— Begin INPUT DATA —
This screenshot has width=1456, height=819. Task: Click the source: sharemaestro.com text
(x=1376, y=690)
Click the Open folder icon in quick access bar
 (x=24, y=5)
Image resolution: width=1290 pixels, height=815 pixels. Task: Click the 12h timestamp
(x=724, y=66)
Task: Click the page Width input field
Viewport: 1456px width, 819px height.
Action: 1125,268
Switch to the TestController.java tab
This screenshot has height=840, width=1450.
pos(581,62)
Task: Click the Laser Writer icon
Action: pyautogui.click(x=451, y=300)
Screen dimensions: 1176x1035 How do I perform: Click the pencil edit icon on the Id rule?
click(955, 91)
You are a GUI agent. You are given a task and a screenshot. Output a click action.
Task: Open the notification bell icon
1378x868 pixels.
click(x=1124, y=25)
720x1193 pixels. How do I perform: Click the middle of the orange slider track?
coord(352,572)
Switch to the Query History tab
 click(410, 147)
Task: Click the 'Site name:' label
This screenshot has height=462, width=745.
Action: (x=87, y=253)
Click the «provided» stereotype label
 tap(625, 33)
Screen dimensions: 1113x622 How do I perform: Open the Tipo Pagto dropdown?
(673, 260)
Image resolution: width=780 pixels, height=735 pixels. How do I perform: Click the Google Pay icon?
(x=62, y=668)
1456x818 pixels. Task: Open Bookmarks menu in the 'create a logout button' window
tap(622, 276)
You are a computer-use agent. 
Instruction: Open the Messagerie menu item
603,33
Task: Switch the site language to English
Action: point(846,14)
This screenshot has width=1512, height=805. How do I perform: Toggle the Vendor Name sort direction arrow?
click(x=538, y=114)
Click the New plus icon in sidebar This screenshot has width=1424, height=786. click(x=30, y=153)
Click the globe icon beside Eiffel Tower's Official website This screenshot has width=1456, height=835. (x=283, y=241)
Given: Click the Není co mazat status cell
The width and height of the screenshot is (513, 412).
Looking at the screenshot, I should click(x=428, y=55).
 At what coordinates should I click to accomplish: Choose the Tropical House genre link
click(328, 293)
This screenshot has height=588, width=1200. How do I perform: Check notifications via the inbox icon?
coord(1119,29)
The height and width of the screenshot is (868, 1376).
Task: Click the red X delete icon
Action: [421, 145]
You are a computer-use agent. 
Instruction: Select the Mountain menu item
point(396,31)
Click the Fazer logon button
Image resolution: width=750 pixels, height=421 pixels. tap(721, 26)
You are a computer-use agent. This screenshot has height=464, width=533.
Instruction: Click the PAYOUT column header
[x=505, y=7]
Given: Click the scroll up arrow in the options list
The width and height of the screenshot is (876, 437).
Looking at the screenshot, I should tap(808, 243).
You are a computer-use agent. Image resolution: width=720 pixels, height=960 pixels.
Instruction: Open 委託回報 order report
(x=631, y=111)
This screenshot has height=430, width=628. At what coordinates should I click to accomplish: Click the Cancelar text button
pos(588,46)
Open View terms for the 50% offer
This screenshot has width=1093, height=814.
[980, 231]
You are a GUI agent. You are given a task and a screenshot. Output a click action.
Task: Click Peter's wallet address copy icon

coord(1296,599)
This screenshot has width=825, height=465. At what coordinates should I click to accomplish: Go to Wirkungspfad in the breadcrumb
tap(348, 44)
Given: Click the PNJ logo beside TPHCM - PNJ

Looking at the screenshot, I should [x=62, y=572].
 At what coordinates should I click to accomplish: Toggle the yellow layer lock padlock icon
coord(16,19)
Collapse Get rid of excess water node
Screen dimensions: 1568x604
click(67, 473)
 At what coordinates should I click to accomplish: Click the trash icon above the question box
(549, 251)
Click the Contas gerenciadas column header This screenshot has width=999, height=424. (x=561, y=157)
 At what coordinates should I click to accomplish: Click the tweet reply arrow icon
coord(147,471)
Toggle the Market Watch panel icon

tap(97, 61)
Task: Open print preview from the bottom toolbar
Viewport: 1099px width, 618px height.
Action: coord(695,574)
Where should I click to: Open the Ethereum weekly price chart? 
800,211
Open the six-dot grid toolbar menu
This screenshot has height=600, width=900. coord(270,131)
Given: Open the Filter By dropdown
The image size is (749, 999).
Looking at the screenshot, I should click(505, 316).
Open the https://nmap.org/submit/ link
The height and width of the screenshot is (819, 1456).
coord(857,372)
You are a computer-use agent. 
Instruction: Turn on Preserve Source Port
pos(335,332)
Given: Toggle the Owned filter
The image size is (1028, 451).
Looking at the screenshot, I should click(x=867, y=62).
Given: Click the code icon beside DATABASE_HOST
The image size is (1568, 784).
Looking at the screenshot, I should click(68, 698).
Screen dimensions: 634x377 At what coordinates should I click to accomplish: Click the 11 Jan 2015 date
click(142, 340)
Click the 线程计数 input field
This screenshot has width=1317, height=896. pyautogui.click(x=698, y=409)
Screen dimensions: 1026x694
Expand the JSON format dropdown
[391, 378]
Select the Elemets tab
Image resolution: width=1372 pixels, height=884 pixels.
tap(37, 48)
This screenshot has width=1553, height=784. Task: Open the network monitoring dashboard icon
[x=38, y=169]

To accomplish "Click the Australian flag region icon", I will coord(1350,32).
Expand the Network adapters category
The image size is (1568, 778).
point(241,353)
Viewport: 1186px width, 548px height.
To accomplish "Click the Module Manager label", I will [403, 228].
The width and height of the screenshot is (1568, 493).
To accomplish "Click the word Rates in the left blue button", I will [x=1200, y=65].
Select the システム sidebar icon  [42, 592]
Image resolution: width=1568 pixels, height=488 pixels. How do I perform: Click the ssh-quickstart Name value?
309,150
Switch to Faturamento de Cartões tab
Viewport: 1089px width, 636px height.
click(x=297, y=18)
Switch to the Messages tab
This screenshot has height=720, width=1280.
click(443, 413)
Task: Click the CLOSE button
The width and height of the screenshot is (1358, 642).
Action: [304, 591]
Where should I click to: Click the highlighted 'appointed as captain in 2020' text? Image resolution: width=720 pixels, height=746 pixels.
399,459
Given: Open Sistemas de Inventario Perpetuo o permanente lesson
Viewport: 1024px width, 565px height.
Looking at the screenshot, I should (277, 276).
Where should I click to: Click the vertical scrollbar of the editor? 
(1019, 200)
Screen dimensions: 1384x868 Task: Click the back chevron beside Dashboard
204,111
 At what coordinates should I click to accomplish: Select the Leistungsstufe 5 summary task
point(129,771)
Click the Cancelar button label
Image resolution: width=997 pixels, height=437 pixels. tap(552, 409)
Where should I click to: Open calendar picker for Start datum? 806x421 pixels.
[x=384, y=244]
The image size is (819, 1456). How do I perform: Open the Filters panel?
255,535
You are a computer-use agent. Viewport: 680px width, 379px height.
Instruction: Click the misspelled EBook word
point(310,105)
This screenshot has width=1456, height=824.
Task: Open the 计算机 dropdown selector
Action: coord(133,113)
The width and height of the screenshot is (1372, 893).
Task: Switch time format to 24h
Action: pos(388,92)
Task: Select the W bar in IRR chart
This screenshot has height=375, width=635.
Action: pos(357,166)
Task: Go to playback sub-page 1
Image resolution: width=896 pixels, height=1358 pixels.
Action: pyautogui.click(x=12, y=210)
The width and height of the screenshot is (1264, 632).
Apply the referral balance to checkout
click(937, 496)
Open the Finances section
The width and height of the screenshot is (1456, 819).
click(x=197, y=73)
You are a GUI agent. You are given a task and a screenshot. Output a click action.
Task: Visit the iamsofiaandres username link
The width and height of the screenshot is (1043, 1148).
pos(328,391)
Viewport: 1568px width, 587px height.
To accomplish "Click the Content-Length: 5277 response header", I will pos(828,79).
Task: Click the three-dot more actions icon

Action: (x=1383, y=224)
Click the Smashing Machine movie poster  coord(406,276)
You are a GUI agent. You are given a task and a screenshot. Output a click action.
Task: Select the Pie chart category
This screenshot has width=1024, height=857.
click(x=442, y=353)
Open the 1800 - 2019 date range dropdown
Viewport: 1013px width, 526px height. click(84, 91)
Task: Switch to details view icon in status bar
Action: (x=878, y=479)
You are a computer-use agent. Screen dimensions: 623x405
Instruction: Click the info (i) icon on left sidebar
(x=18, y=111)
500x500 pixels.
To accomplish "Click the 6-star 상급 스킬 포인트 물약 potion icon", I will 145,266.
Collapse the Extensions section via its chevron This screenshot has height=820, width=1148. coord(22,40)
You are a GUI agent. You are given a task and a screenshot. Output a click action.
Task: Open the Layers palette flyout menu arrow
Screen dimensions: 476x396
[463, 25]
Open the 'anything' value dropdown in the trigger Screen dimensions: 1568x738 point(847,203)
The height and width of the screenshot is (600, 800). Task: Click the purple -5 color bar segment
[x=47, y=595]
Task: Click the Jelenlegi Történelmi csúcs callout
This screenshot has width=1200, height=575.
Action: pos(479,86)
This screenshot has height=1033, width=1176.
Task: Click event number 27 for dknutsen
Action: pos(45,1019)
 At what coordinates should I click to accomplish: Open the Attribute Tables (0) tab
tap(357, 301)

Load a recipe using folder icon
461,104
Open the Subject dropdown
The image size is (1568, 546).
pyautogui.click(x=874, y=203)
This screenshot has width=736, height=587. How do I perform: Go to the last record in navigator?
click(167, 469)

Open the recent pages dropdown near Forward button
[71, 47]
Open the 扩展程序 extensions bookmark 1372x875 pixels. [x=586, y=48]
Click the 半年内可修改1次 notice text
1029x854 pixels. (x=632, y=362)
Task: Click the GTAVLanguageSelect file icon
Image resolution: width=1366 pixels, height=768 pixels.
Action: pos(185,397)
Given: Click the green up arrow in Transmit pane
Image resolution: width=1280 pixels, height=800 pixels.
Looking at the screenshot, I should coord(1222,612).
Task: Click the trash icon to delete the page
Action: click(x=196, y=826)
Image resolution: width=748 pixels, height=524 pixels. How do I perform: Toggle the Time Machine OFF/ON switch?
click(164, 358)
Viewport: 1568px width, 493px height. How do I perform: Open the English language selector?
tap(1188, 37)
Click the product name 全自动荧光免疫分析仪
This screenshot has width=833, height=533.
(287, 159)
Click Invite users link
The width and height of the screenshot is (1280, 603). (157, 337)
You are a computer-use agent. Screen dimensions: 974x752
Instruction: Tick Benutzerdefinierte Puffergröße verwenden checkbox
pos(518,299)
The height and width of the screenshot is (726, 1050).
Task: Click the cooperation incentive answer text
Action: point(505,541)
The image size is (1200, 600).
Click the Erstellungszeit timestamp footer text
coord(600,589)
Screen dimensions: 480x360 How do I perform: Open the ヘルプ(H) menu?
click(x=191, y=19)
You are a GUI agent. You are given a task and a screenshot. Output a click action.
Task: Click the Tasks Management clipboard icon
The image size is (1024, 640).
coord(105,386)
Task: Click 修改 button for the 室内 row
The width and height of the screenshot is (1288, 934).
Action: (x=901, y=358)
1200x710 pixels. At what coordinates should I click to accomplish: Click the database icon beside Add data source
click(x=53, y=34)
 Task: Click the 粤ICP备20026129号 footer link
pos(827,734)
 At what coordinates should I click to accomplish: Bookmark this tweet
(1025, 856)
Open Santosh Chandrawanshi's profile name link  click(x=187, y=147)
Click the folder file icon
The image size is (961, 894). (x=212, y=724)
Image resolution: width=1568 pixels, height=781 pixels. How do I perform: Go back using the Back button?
— End INPUT DATA —
**YOUR OBJECTIVE:** Convert the part of the data that opens with the line containing "Click the globe" and closes with the line containing "Click the Contas" into a JSON list of strings, one string per line, leaving out blank lines.

**RESULT:**
[
  "Click the globe icon beside Eiffel Tower's Official website This screenshot has width=1456, height=835. (x=283, y=241)",
  "Given: Click the Není co mazat status cell",
  "The width and height of the screenshot is (513, 412).",
  "Looking at the screenshot, I should click(x=428, y=55).",
  " At what coordinates should I click to accomplish: Choose the Tropical House genre link",
  "click(328, 293)",
  "This screenshot has height=588, width=1200. How do I perform: Check notifications via the inbox icon?",
  "coord(1119,29)",
  "The height and width of the screenshot is (868, 1376).",
  "Task: Click the red X delete icon",
  "Action: [421, 145]",
  "You are a computer-use agent. ",
  "Instruction: Select the Mountain menu item",
  "point(396,31)",
  "Click the Fazer logon button",
  "Image resolution: width=750 pixels, height=421 pixels. tap(721, 26)",
  "You are a computer-use agent. This screenshot has height=464, width=533.",
  "Instruction: Click the PAYOUT column header",
  "[x=505, y=7]",
  "Given: Click the scroll up arrow in the options list",
  "The width and height of the screenshot is (876, 437).",
  "Looking at the screenshot, I should tap(808, 243).",
  "You are a computer-use agent. Image resolution: width=720 pixels, height=960 pixels.",
  "Instruction: Open 委託回報 order report",
  "(x=631, y=111)",
  "This screenshot has height=430, width=628. At what coordinates should I click to accomplish: Click the Cancelar text button",
  "pos(588,46)",
  "Open View terms for the 50% offer",
  "This screenshot has width=1093, height=814.",
  "[980, 231]",
  "You are a GUI agent. You are given a task and a screenshot. Output a click action.",
  "Task: Click Peter's wallet address copy icon",
  "coord(1296,599)",
  "This screenshot has width=825, height=465. At what coordinates should I click to accomplish: Go to Wirkungspfad in the breadcrumb",
  "tap(348, 44)",
  "Given: Click the PNJ logo beside TPHCM - PNJ",
  "Looking at the screenshot, I should [x=62, y=572].",
  " At what coordinates should I click to accomplish: Toggle the yellow layer lock padlock icon",
  "coord(16,19)",
  "Collapse Get rid of excess water node",
  "Screen dimensions: 1568x604",
  "click(67, 473)",
  " At what coordinates should I click to accomplish: Click the trash icon above the question box",
  "(549, 251)",
  "Click the Contas gerenciadas column header This screenshot has width=999, height=424. (x=561, y=157)"
]